[What to produce]: For this exercise, retype all the data exactly and exclude every image.

Collected data
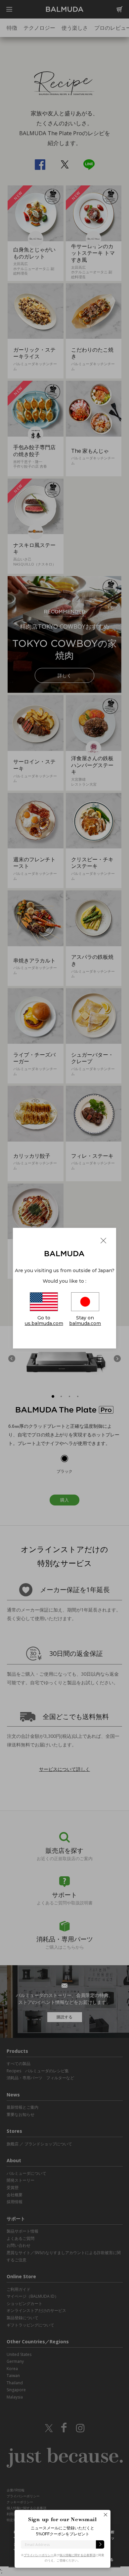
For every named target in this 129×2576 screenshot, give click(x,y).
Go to (44, 1320)
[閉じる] (105, 2517)
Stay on (85, 1320)
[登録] (100, 2544)
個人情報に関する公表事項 (77, 2555)
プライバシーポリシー (39, 2555)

[Task solution]:
For every named target in this 129×2576 screenshot, give click(x,y).
Go to (44, 1320)
[閉じる] (105, 2517)
Stay on (85, 1320)
[登録] (100, 2544)
個人情報に関する公表事項 (77, 2555)
プライバシーポリシー (39, 2555)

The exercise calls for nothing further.